**I am a Quantum Computing Sceptic**.

**But last week at Dalhousie** I met Jordan Kyriakidis who explained one feature of Quantum Computing that I had not appreciated. That even if a quantum computer only gave the right answer one time in a million operations, it might still be useful.

**His insight made me believe** that Quantum Computing just *might* be possible.

[**Please be aware** that I am not an expert in this field. And I am aware that experts are less sceptical than I am. Indeed many consider that the power of quantum computing has already been demonstrated. Additionally Scott Arronson argues persuasively (in his point 7) that my insight is wrong.]

**Background**

**Conventional digital computers** solve problems using mathematics. They have been engineered to perform electronic operations on representations of numbers which closely mimic equivalent mathematical operations.

**Quantum computers are different**. They work by creating a physical analogue of the problem which requires solving.

**An initial state is created** and then the computational ‘engine’ is allowed to evolve using basic physical laws and hopefully arrive at a state which represents a solution to the problem at hand.

**My problem**

**There are many conceivable implementations** of a quantum computer and I am sceptical about them all!

**My scepticism** arises from the analogue nature of the computation. At some point the essential elements of the quantum computer (called ‘Qubits‘ and pronounced Q-bits) can be considered as some kind of oscillator.

**The output of the computer** – the answer – depends on interference between the Qubits being orchestrated in a precise manner. And this interference between the Qubits is completely analogue.

**Analogue versus digital**

**Physics is fundamentally analogue. **So, for example, the voltages present throughout a digital computer vary between 0 volts and 5 volts. However the engineering genius of digital electronics is that it produces voltages that are either relatively close to 0 volts, or relatively close to 5 volts.
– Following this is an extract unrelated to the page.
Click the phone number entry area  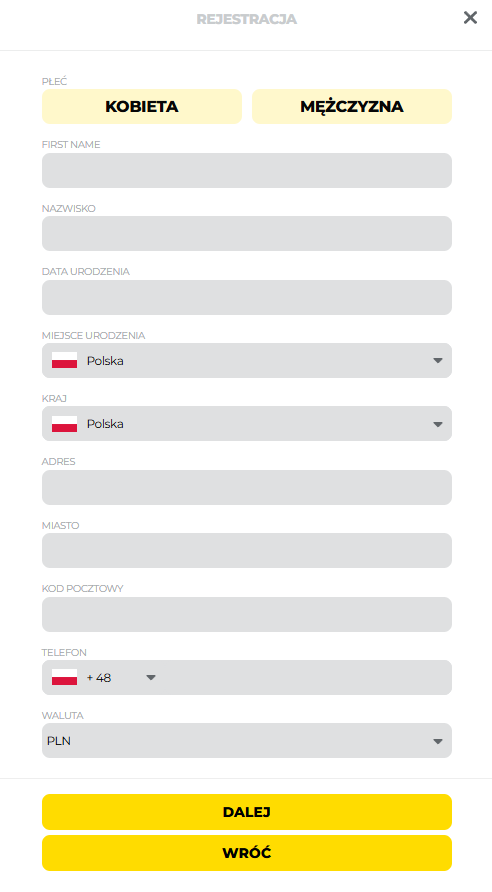pos(306,677)
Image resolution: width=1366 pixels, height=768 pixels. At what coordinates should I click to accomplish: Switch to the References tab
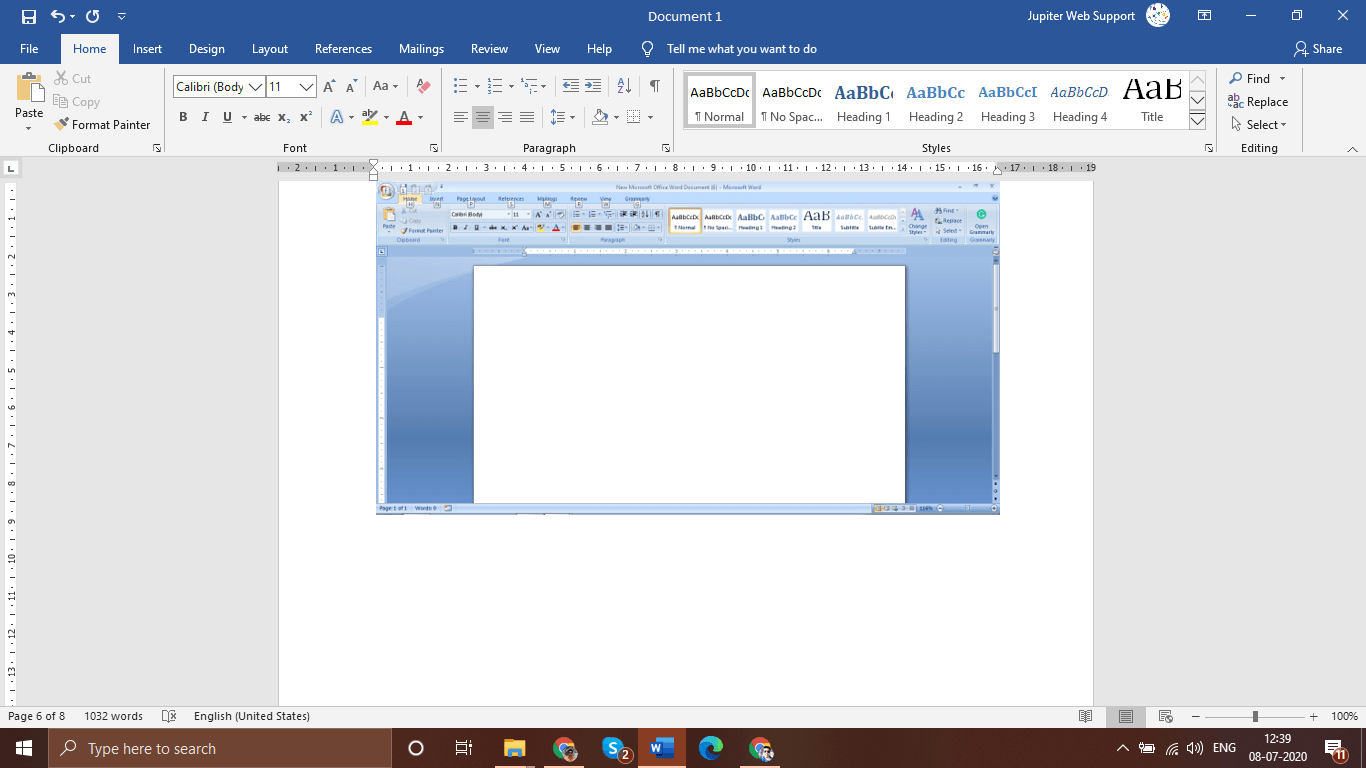[x=343, y=48]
This allows the voltages to be interpreted unambiguously as representing either a binary ‘1’ or ‘0’. This is why digital computers produce exactly the same output every time they run.

**Quantum Computing **has *outputs* that can be interpreted unambiguously as representing either a binary ‘1’ or ‘0’. However the *operation* of the machine is intrinsically analogue. So tiny perturbations that accumulate between the thousands of operations on the Qubits in a useful machine will result in different outputs each time the machine is run.

**Jordan’s Insight**

**To my surprise **Jordan acknowledged my analysis was kind-of-not-wrong. But he said it didn’t matter for the kinds of problems quantum computers might be good at solving. The classic problem is factoring of large numbers.

**For example** working out that the number 1379 is the result of multiplying 7 × 197 will take you a little work. But if I gave you the numbers 7 and 197 and asked you to multiply them, you could do that straightforwardly.

**Finding the factors of large numbers** (100 digits or more) is hard and slow – potentially taking the most powerful computers on Earth hundreds of years to determine. But multiplying two numbers – even very large numbers – together is easy and quick on even a small computer.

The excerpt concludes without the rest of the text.